Alas, my unspoken fear for him was…dead right. Last week, he e-mailed our group and reported that he forthwith sold the Sun City house and moved back to the East Valley. He slammed head-on into so much prejudice and so much open hostility…older Americans don’t even  bother to hide their hate.

Seriously: the whiteyness of Sun City was one of the major reasons my parents moved there, wayyy back in the early 1960s. Apparently things haven’t changed.

So I felt terrible for him.

Speaking of less-than-sylvan vales, Tony the Romanian Landlord put the house across the street from mine up for rent. Apparently he didn’t do real well in the Juvenile Delinquent business. The neighbors complained constantly, he vandalized their pools same as he did mine (by throwing a gallon of used motor oil over the back wall from the alley), the cops showed up frequently, the authorities noticed the house was out of code… {sigh} Pore fella.

So now he’s got a renter in there: probably several renters, since the house has four bedrooms.
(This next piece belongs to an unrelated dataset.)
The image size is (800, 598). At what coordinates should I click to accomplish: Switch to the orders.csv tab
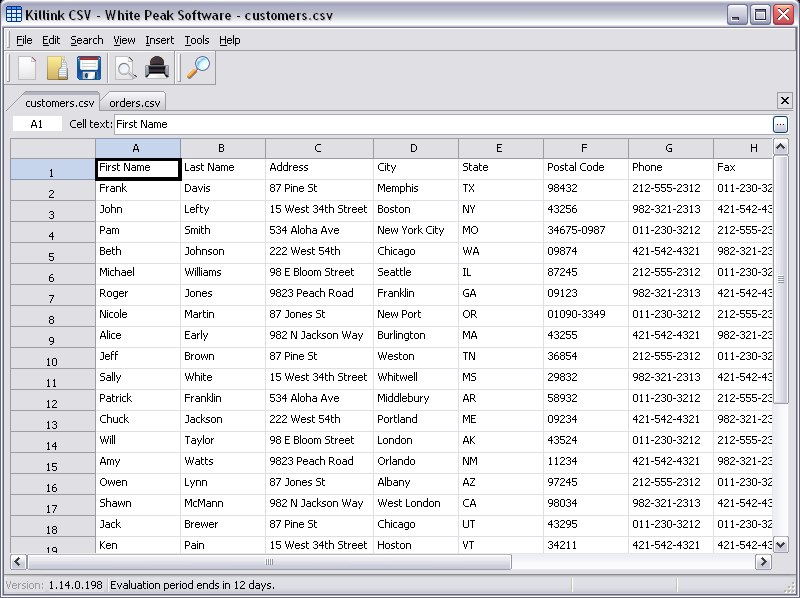pos(134,102)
Dunno how much he’s getting for it, but he was asking — hang onto your hat! — THIRTY-FIVE HUNDRED DOLLARS A MONTH!

Heeeeeeeee!  CAN you imagine?

I figure he expected to park a passel of unruly college students in the place, with which to annoy the neighbors. People on that side of the street (it’s across the street from my place) complained to the authorities about the late, great delinquents, and the cops who visited after the kid who was whacked in the face showed up at  my house noted that his little institution was out of code every which way from Sunday. Surely, he must have figured, a half-dozen hard-partying junior-college kids would annoy the neighbors even more than an off-the-cuff reform school. 😀

Another great idea gone astray…

Only one car is parked in the driveway (could be a couple more in the closed garage, but I don’t think so). The For Rent sign is down. So that suggests he either got a single party who could afford that preposterous rent (migrating Southern Californians, maybe?) or he allowed himself to be bargained down.

***

Cruising around town yesterday, I drove through the neighborhood where a long-gone friend grew up. Friend and now-ex wife have since moved on…and on…and on…  When last heard from, she was in Portland (Oregon) and he was in Idaho.

It’s a nice little neighborhood of modest but attractive houses. Unfortunately our brilliant City Fathers chose to drive the horrid State Route 51 freeway right through the middle of it, pretty  much destroying it as a peaceful place to live. But it’s still reasonably well kept up, the sort of place I would consider moving if it didn’t have a freeway in the backyard.

What do you suppose is the matter with city planners that they deliberately choose to trash healthy, close-in neighborhoods?